Work instructions: Which lines below contain the word "width"? Report each of them in full.

============

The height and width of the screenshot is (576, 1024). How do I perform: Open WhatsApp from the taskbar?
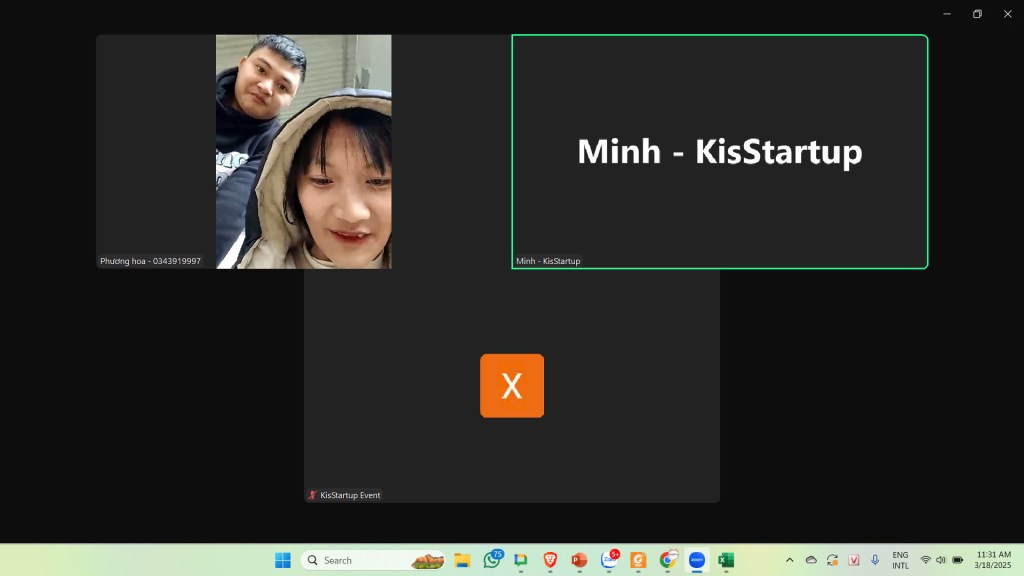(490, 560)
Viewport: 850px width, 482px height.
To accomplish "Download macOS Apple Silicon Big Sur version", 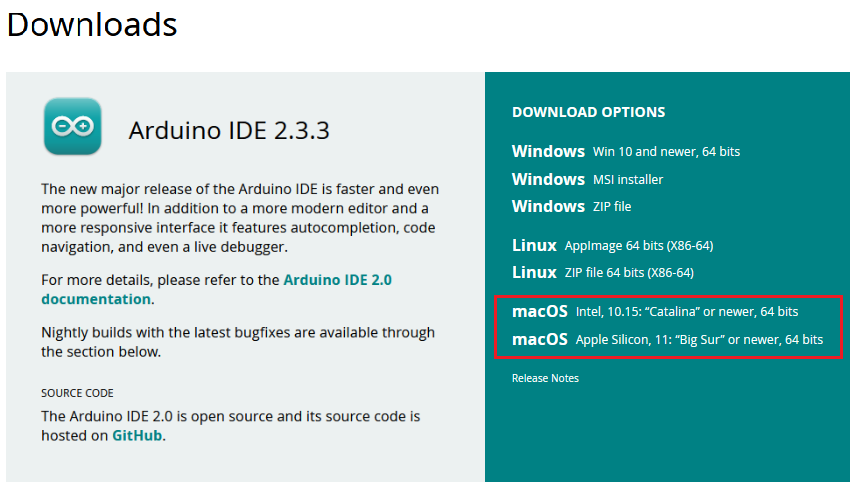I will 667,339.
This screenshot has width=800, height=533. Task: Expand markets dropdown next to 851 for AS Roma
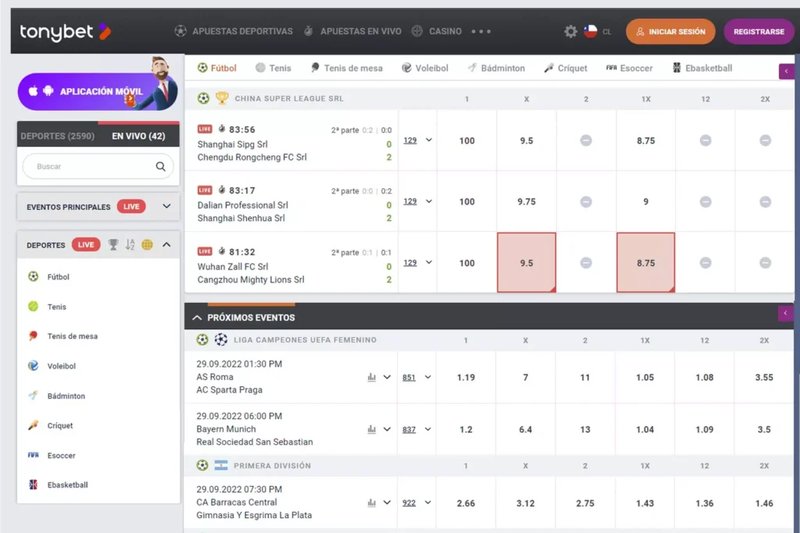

============

Exercise output:
The height and width of the screenshot is (576, 1024). How do I perform: Open WhatsApp from the taskbar?
Viewport: 850px width, 482px height.
This screenshot has width=800, height=533. Task: Expand markets dropdown next to 851 for AS Roma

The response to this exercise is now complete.